| What I don't understand is how it's even a good low-margin business. Maybe I'm missing something but: Data centers (before recently) are low margin businesses because all the inputs are commodities: you buy power (joules), power (PDU), cooling hardware, physical racks, etc.. from the same vendors as everyone else. Worse, your biggest potential clients have the scale to just build it on their own and cut you out because of their scale and because you don't bring anything unique (outside of maybe physical proximity to an interesting market) xAI has all the same commodity inputs plus another huge upfront capital expense (GPU/storage/networking), and their customer base is exclusively the well-funded companies who would normally just build it on their own. I assume that they can't get better deals from nvidia than (e.g.) Microsoft because of their scale, so the unit cost of their inputs is the same or worse than their clients. So the whole game is hoping that they hope to charge more now because people can't build fast enough and try to recoup their upfront costs before either a) other capacity comes online and b) the installed hardware becomes obsolete. I'm being earnest -- it seems like they're trading one tiny margin service (datacenter) for another tiny margin service, with the added difficulty that there's an additional 10 figures of upfront expenditures and their viability depends solely on paying everything off before the price floor drops.
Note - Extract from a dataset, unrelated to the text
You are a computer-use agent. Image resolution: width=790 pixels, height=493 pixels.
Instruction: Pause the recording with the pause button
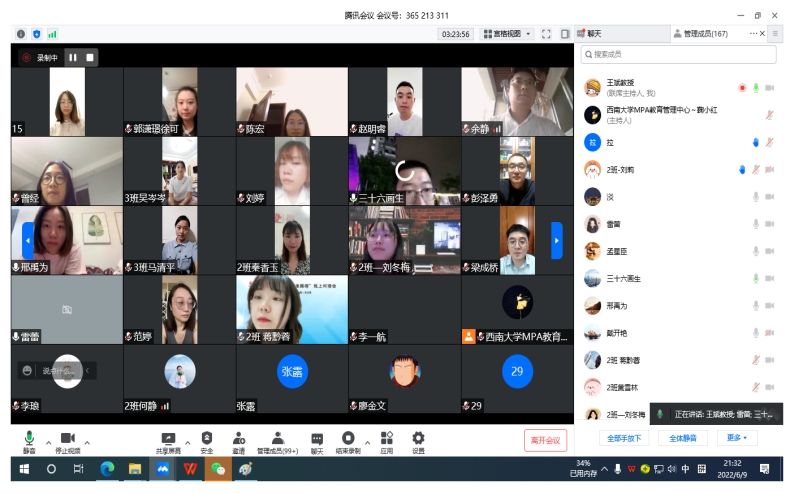tap(71, 57)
Maybe it's staunching the bleeding, but it seems like not a great move |
You're right that long term it should stabilize into a low margin business.
Elon is also much less risk averse than others, which helps to build stuff fast, possibly cheaper, pushing legality to the limit. Colossus was definitely built much faster than anything else. I think building datacenters suits him better than a pure software play, where "move fast break things" is already the norm.